Widen Enterprises Inc. is a technology company that designs, develops and provides digital asset management and product information management software as well as digital asset management services. The company was founded in 1948 in Madison, Wisconsin by Arthur and Emily Widen, initially as Widen Engraving Co., a plate-engraving business providing printing-plates for newspapers. The company sustained business viability and longevity by adapting its products to technological advances and business model transformation. The company was acquired by Acquia in September 2021 and operates as part of the Acquia Digital Experience platform.

==History==

===1948 – Widen Engraving Co. – Founding and incorporation===

In 1948, Arthur Widen and Emily Widen, spurred on by his experience working in the Madison newspaper industry and backed by her financial support in the form of a $1,500 mortgage, founded Widen Engraving Co. The business initially helped newspapers create newsprint by engraving creative and marketing materials from photographs and type onto zinc and copper plates.

===1960 - 1990 – Widen Colorgraphics Ltd. – Prepress era===

In 1960, Widen altered their business model by moving beyond the engraving process and began to undertake further prepress activities. The company converted marketing content in the form of photos, illustrations, logos and copy into printed catalogues and advertisements and commenced working with film negatives. A change in its name reflected this transformation, and the company became Widen Colorgraphics Ltd. In 1985, led by Mark Widen, son of founders Arthur and Emily Widen, the company began to focus on colour scanning and printing services.

===1990 - 2021 – Widen Enterprises Inc. – Digital asset management===

With the advancement of prepress technologies and processes, under Reed Widen, son of Mark Widen, the company embraced digital technology, initially through digital printing and created an internal research and development department to innovate and keep abreast of technological developments in the industry.

Matthew Gonnering was appointed as CEO in 2009 and steered the company further towards the software as a service (SaaS) model. Widen Enterprises has since developed its software into a cloud based digital management hub that allows users to readily access and manage their digital assets and product information data. Alongside the software, the company has focused its efforts on customer experience by offering services to aid in the production and implementation of digital assets, as well as training and consultancy on the digital asset management process.

=== 2021 - Present day – Widen, an Acquia Company – Acquia DAM ===
In September 2021, Widen Enterprises was acquired by Acquia, a software-as-a-service company co-founded by Dries Buytaert and Jay Batson to provide enterprise products, services, and technical support for the open-source web content management platform Drupal.

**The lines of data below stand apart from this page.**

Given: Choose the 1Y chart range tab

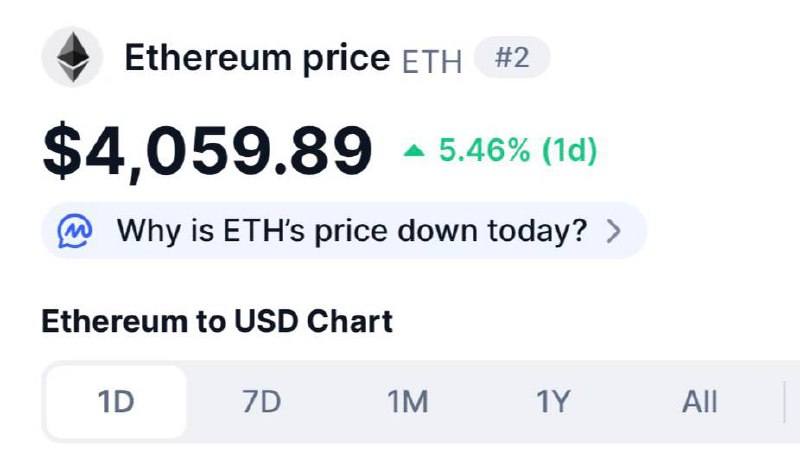Looking at the screenshot, I should pos(553,402).
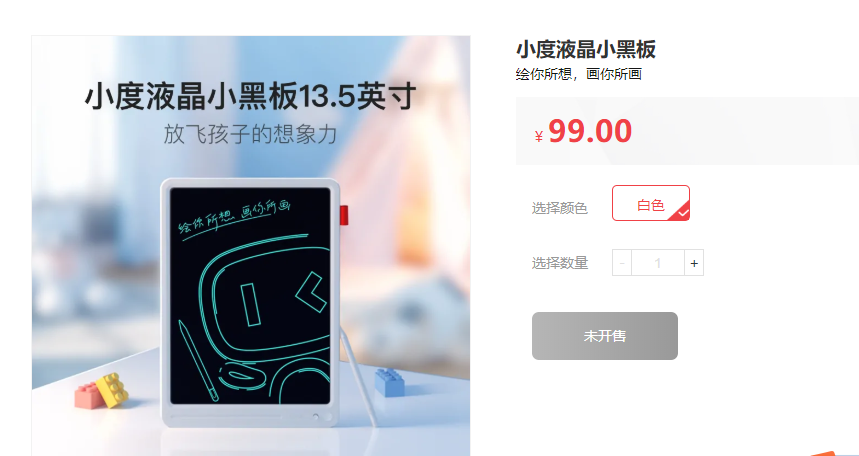This screenshot has height=456, width=859.
Task: Click the white stylus leaning on the tablet
Action: [x=359, y=377]
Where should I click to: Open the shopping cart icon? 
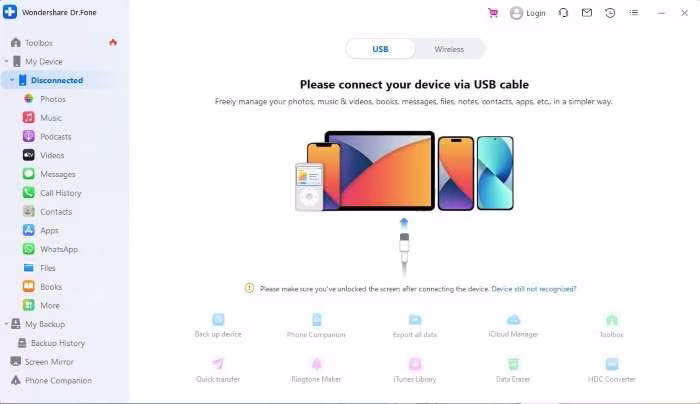click(493, 13)
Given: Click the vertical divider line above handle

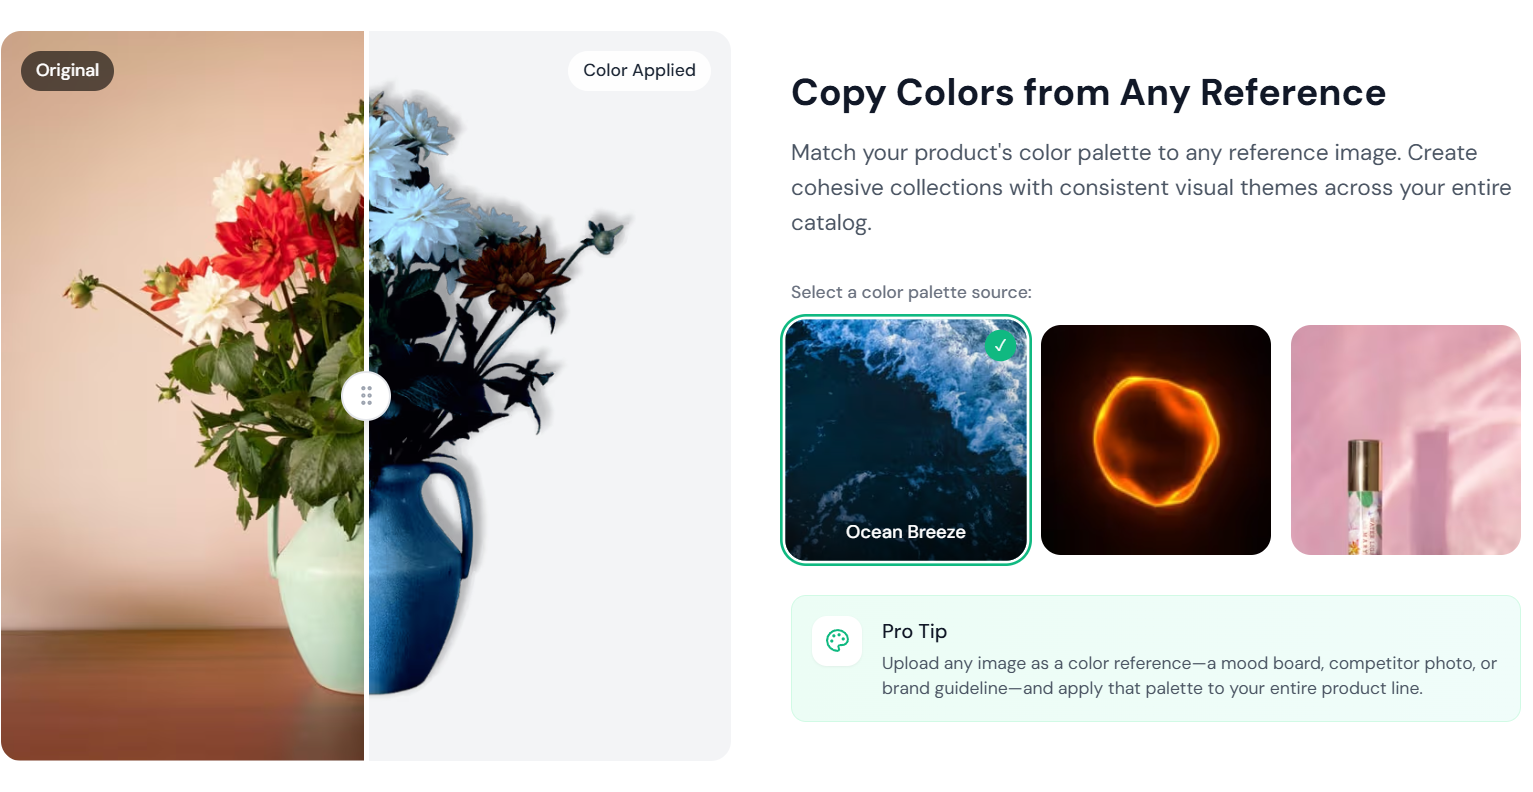Looking at the screenshot, I should coord(366,200).
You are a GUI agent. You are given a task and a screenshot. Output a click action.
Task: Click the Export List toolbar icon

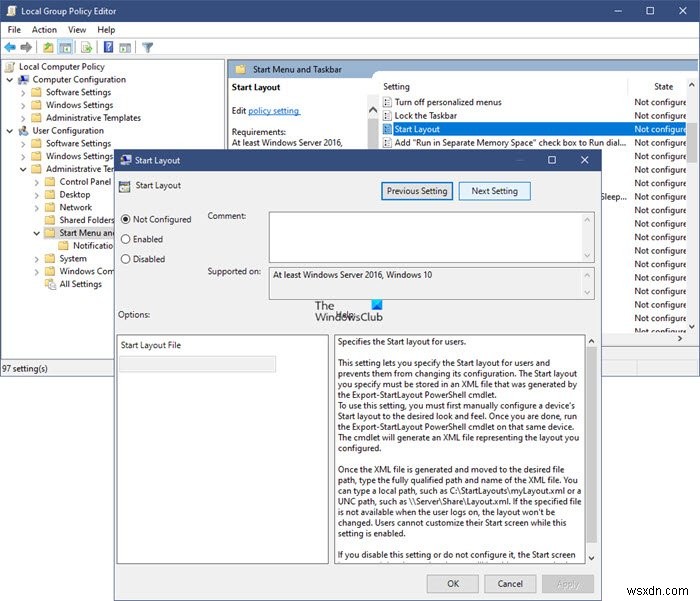click(85, 47)
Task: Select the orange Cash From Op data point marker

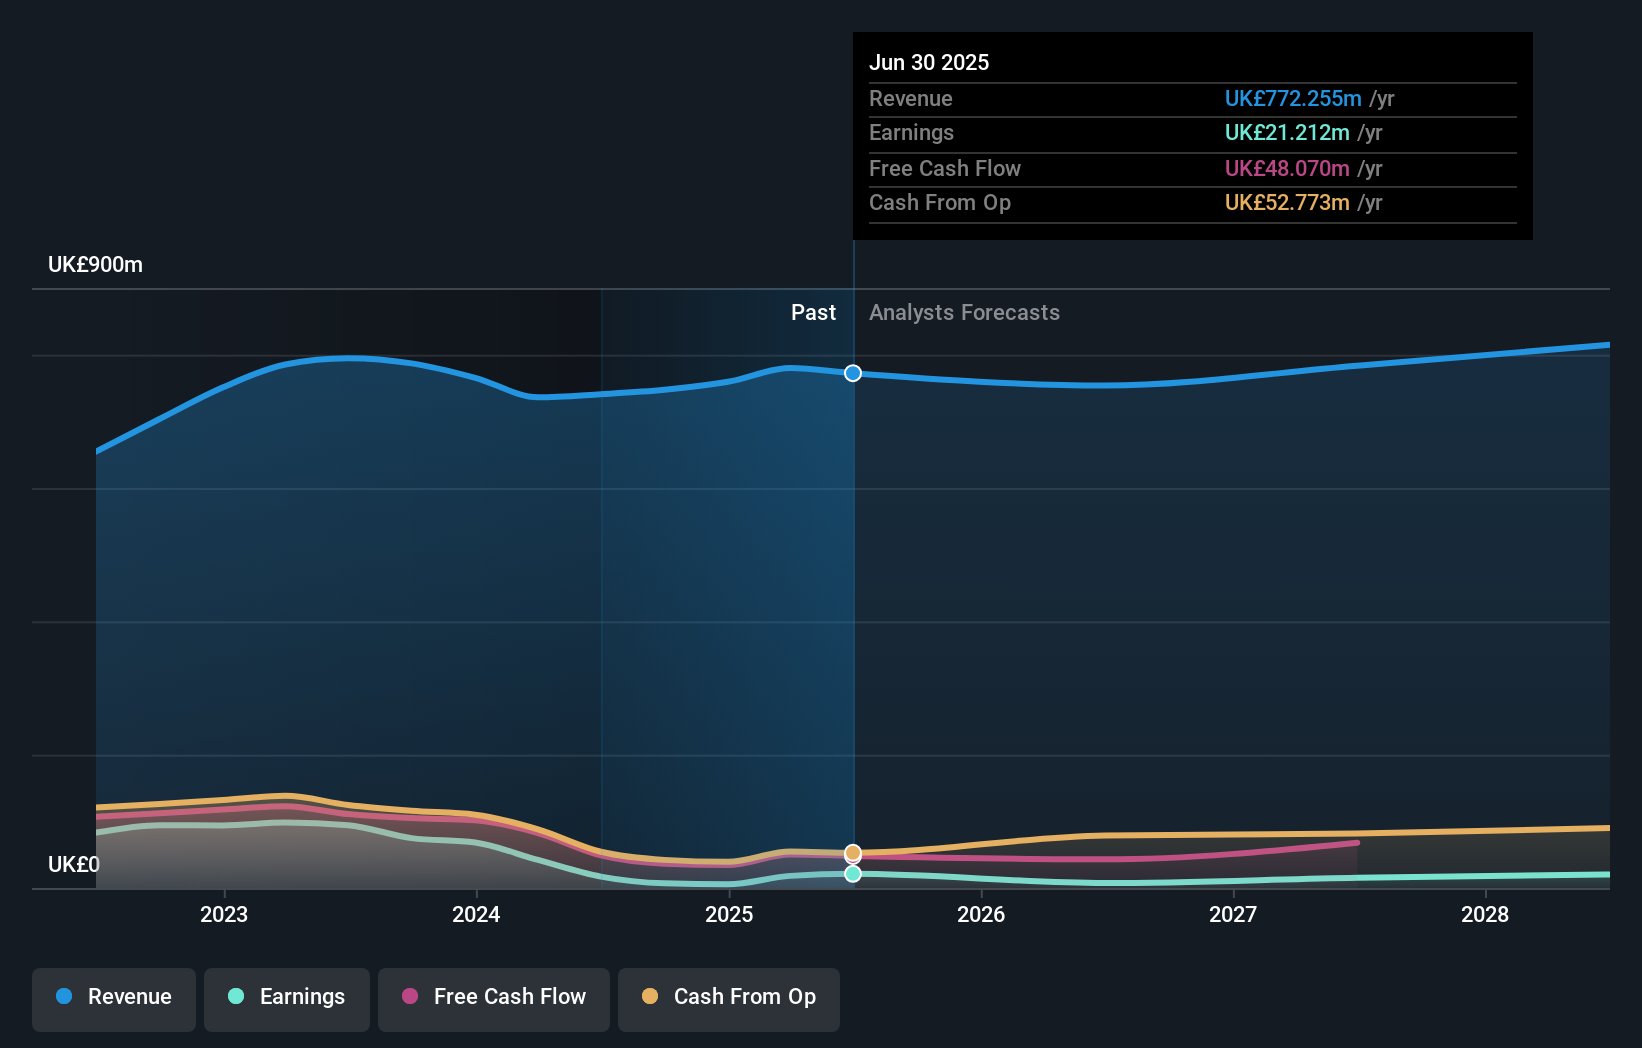Action: 852,852
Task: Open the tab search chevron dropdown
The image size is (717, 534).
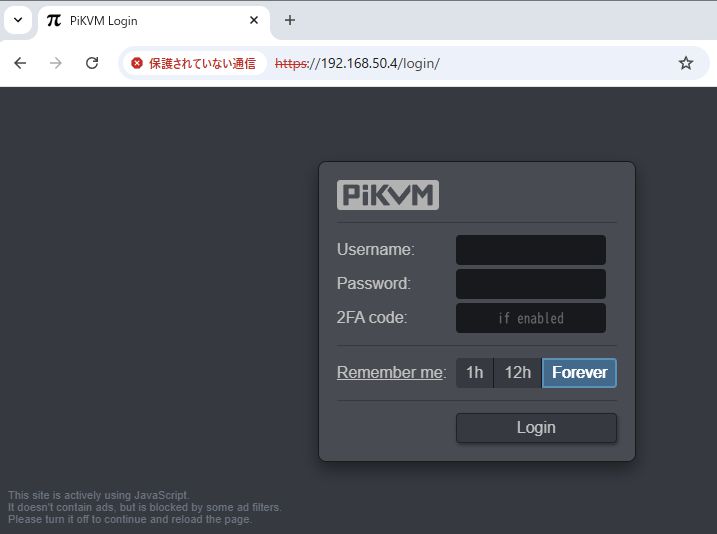Action: 18,20
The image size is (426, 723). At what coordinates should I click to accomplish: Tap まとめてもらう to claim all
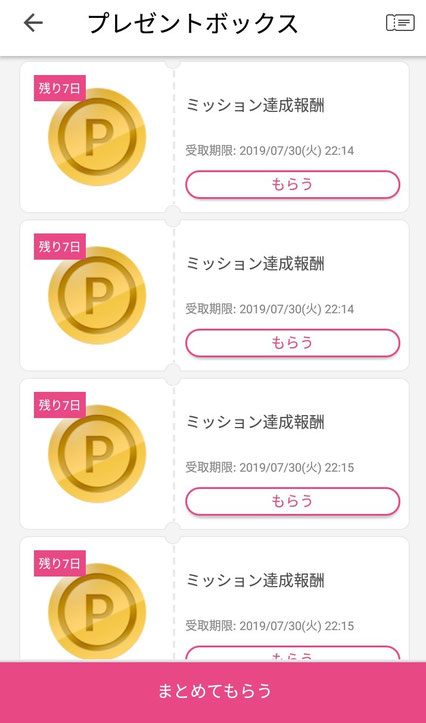(213, 692)
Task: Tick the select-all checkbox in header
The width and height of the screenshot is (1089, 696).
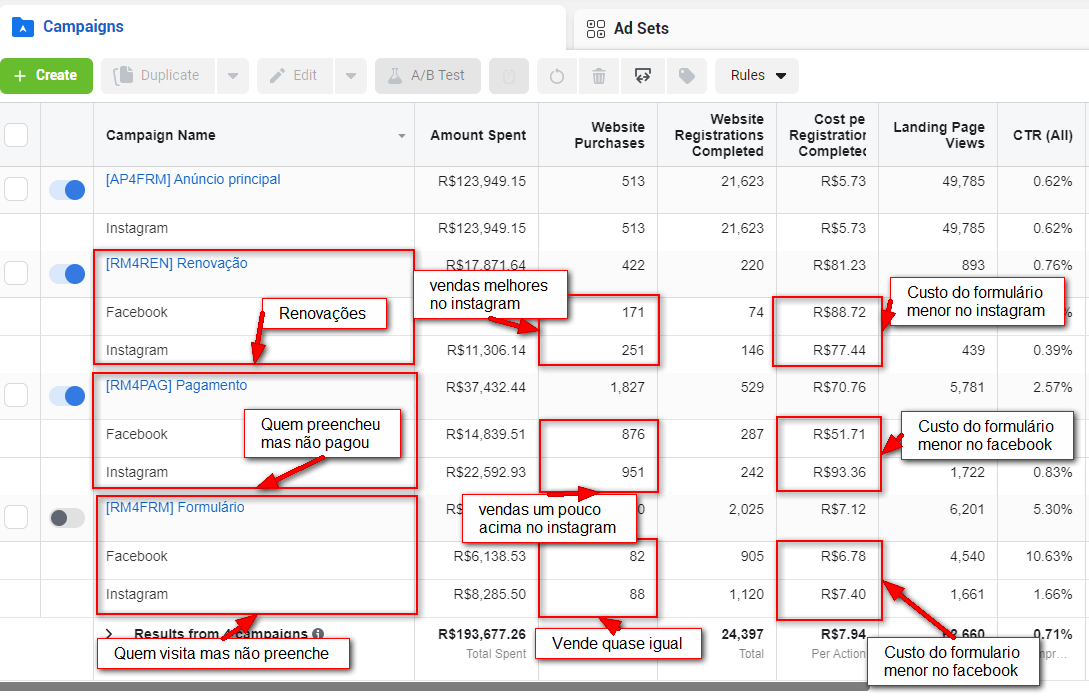Action: click(x=17, y=135)
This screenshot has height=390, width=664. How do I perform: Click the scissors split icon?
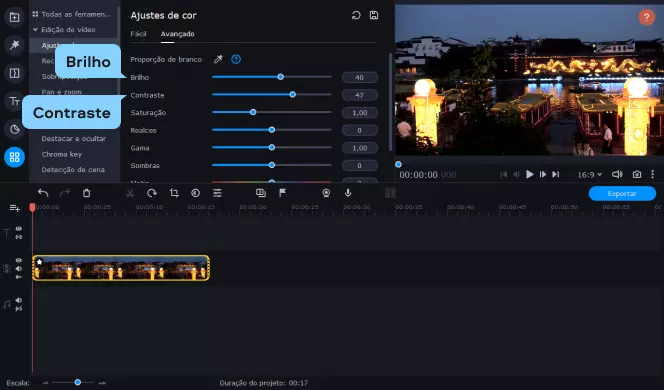point(130,193)
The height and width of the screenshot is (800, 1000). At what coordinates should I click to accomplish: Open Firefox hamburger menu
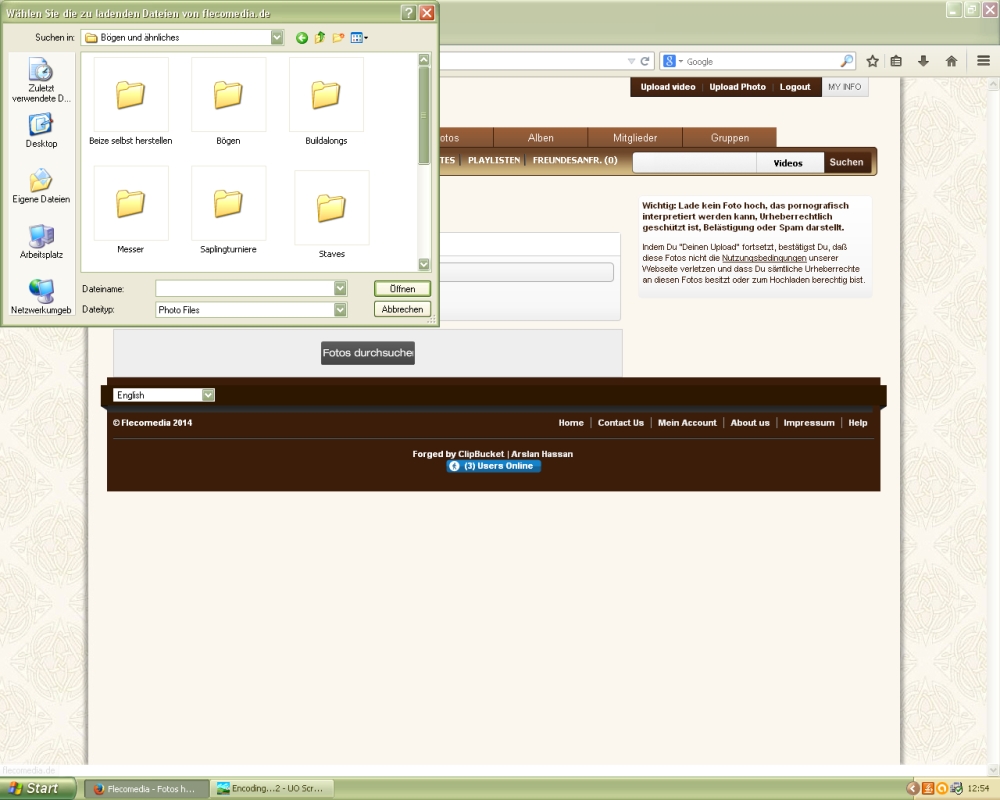pos(984,61)
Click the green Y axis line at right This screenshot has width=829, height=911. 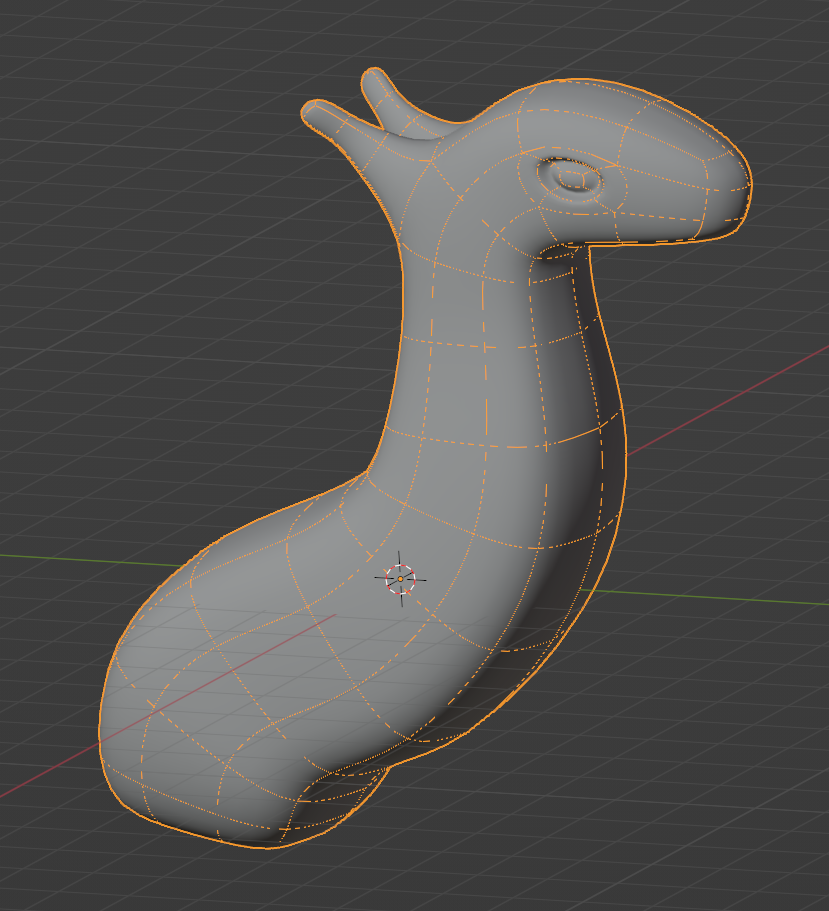pyautogui.click(x=720, y=597)
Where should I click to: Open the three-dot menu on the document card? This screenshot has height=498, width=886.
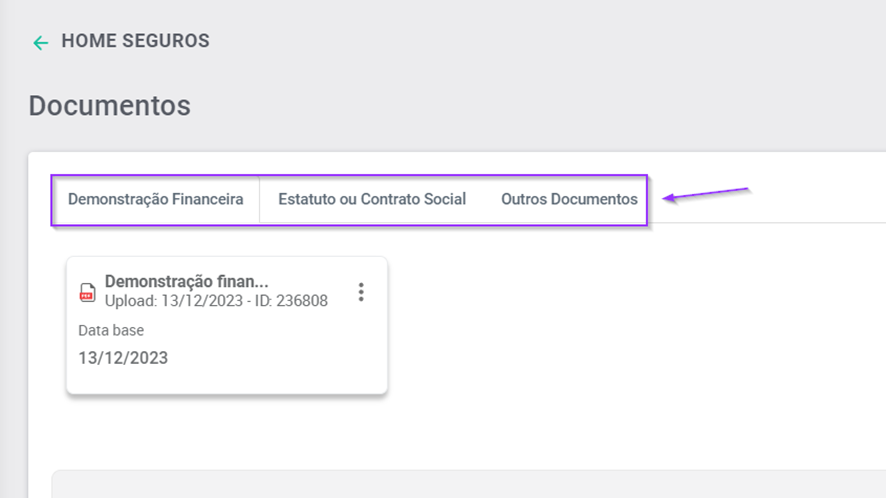coord(361,292)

==Investing in new technologies==

Widen's move away from engraving in the 1960s, was marked by the company's investment in film negatives and photography, such as in the purchase of the first available automated separation camera to embrace the advent of color in the printing industry. In 1985, the company invested $3 million in colour scanners and Scitex equipment, and became the largest Scitex installation in North America.